• WHAT IS EXPECTED:
Edit the rows starting with the line that contains "Find the location of a particular element. Image" and going on through the line that contains "This screenshot has width=1274, height=960.", replacing every "location" with "position" and leaving all else unchanged. Return only those lines.

(Pixel coordinate grounding rows)
+ + +

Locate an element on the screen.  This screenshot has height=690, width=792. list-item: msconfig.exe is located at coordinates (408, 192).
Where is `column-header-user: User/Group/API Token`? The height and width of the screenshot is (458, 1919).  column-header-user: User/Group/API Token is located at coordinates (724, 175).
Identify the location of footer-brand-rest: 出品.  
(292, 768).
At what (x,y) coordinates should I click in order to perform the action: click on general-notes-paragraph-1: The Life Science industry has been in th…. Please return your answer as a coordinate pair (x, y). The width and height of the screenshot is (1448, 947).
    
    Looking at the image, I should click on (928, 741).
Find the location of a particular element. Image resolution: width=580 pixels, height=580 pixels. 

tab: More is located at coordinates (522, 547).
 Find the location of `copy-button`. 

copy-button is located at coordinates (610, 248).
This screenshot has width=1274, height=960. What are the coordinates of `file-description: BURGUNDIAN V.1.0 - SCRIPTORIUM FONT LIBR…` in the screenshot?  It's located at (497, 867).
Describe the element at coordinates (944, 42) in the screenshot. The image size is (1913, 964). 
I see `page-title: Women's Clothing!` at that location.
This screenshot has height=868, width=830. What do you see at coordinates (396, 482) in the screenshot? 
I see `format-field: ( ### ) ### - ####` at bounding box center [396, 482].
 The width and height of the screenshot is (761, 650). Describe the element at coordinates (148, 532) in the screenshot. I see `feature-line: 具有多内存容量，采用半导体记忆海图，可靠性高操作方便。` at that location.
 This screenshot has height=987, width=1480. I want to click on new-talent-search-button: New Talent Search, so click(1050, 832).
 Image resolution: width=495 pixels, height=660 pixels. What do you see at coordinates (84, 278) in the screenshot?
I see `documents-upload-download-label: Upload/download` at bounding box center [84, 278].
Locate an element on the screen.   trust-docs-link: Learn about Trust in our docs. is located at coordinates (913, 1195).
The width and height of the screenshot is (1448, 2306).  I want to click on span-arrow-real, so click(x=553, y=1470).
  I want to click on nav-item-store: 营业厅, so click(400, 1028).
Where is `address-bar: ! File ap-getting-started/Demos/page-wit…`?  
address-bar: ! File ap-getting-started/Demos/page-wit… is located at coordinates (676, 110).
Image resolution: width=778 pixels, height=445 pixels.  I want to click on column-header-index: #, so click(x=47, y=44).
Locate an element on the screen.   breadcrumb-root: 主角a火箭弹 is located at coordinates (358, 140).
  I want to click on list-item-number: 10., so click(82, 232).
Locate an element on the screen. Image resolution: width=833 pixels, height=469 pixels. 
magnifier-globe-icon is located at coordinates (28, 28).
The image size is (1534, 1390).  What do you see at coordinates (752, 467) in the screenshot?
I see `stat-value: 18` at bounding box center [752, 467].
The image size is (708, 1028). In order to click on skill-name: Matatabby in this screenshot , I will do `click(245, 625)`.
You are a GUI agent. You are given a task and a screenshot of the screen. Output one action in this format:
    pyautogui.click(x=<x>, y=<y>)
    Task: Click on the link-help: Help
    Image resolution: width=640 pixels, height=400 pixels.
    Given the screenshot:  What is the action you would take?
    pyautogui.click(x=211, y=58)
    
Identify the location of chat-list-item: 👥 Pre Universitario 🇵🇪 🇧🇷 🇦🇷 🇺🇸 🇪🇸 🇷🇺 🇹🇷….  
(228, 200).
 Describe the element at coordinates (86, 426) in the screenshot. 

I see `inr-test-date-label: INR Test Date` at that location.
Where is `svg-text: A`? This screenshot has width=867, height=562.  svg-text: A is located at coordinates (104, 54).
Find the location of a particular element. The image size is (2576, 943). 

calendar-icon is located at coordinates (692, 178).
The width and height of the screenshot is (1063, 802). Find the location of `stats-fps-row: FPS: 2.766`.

+ + +

• TASK RESPONSE:
Find the position of a particular element. Image resolution: width=580 pixels, height=580 pixels. 

tab: More is located at coordinates (522, 547).
 Find the position of `copy-button`. 

copy-button is located at coordinates (610, 248).
This screenshot has width=1274, height=960. What are the coordinates of `file-description: BURGUNDIAN V.1.0 - SCRIPTORIUM FONT LIBR…` in the screenshot?  It's located at (497, 867).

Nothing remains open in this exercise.